_PROVIDED DATA:_
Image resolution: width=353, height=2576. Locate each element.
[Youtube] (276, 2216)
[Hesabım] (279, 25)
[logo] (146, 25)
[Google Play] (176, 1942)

_PROBLEM:_ Could you reproduce all of the entries exactly as they appear?

_WRITTEN SOLUTION:_
Image resolution: width=353, height=2576. Locate each element.
[Youtube] (276, 2216)
[Hesabım] (279, 25)
[logo] (146, 25)
[Google Play] (176, 1942)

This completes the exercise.